## WHAT THE EXERCISE ASKS:
Where a picture appears, skip it; print everything else in the records exactly as it stands.

## DATA PROVIDED:
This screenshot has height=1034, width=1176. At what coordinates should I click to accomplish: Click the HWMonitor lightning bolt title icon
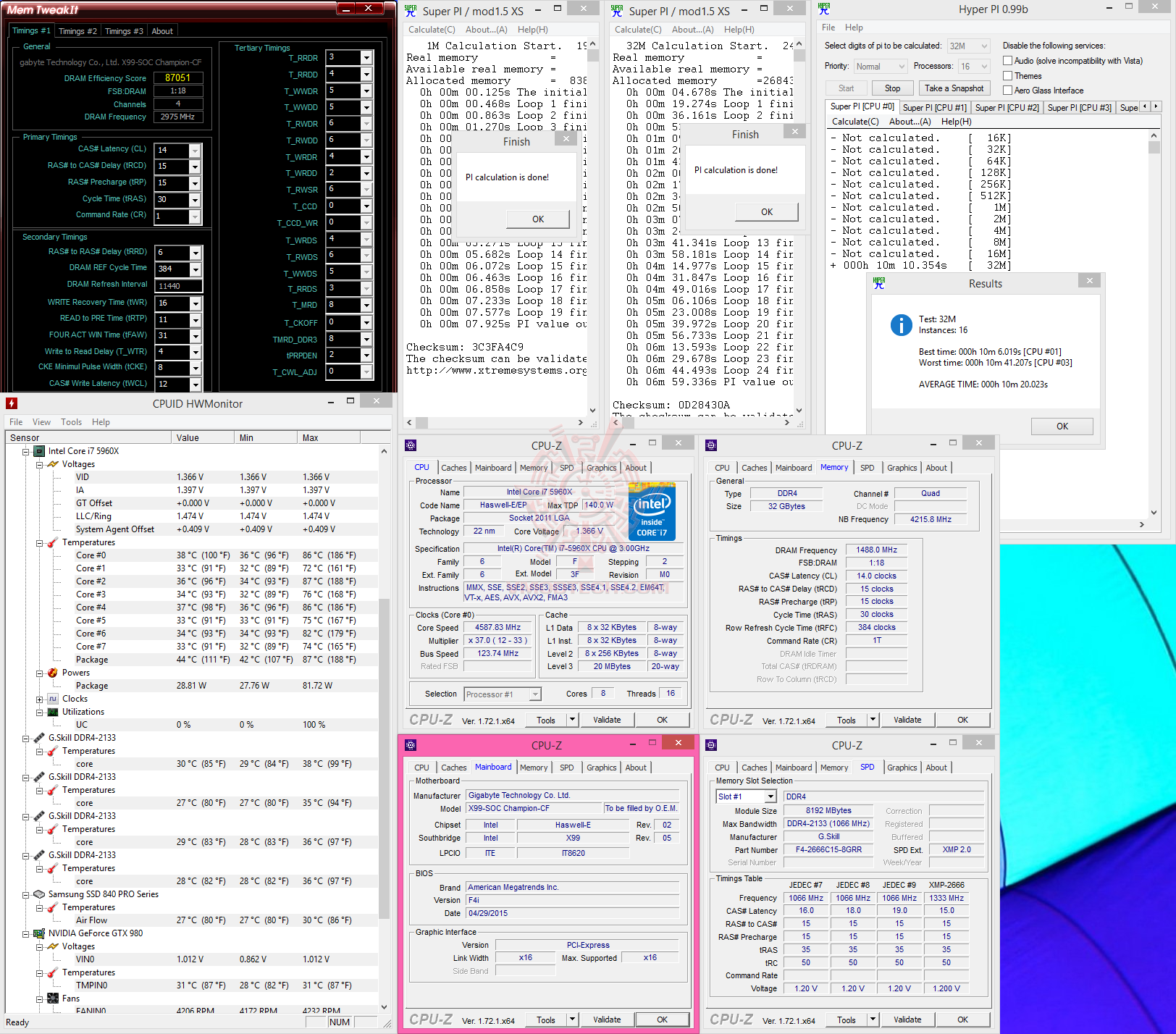coord(12,403)
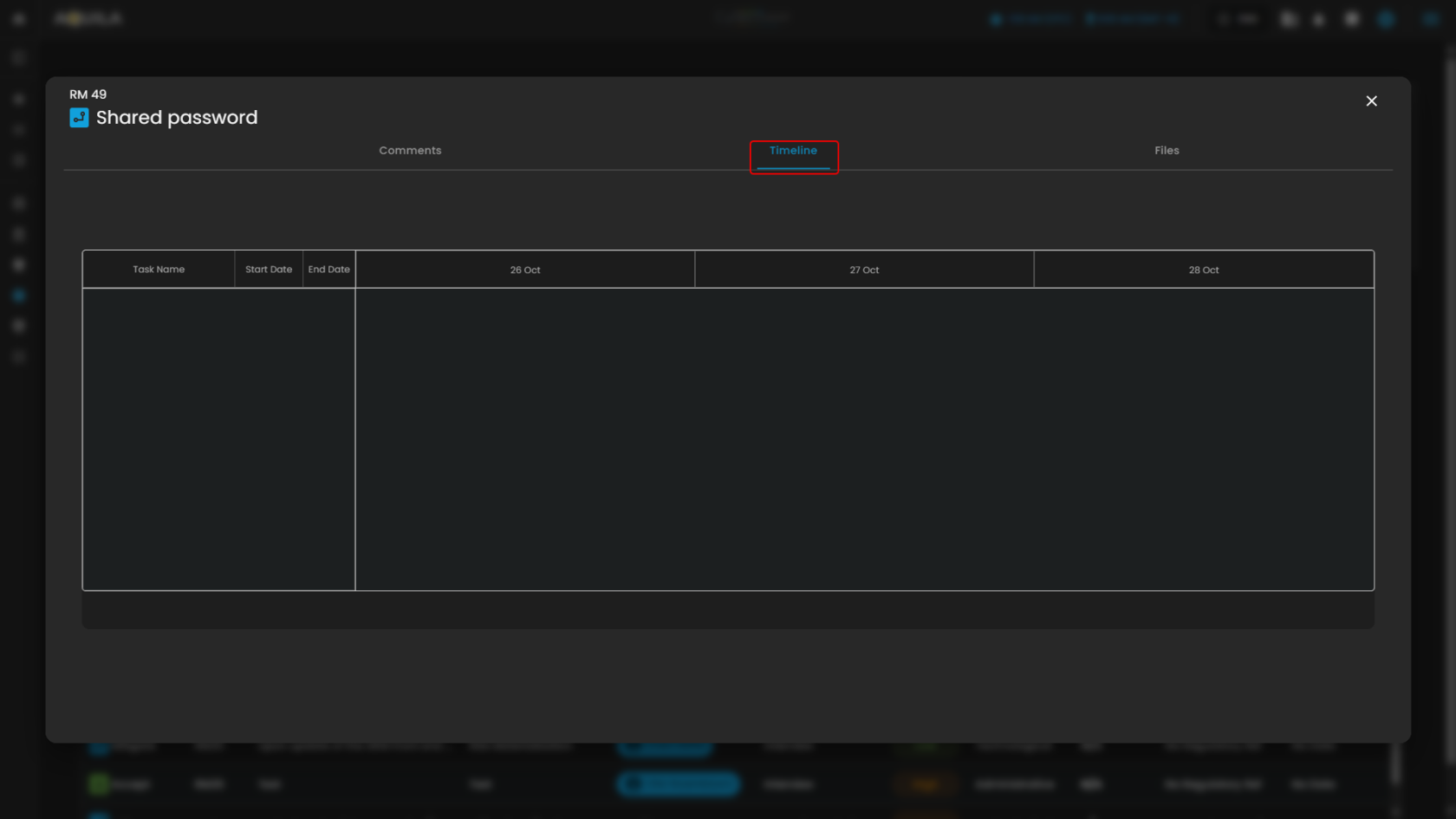This screenshot has width=1456, height=819.
Task: Click the Task Name column header
Action: [159, 270]
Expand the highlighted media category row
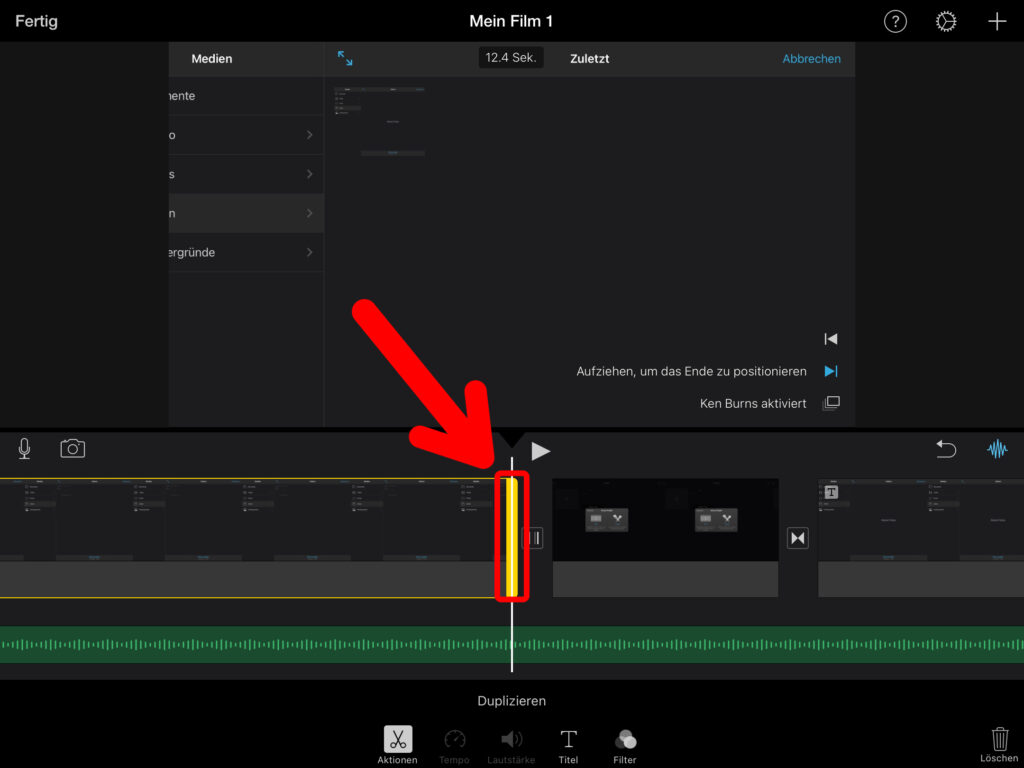 coord(246,213)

## RESULT OF THE TASK:
This screenshot has height=1034, width=1176. At what coordinates should I click to accomplish: Click the HWMonitor lightning bolt title icon
coord(12,403)
This screenshot has width=1456, height=819.
Task: Click the Task Name column header
Action: [159, 270]
Expand the highlighted media category row
 coord(246,213)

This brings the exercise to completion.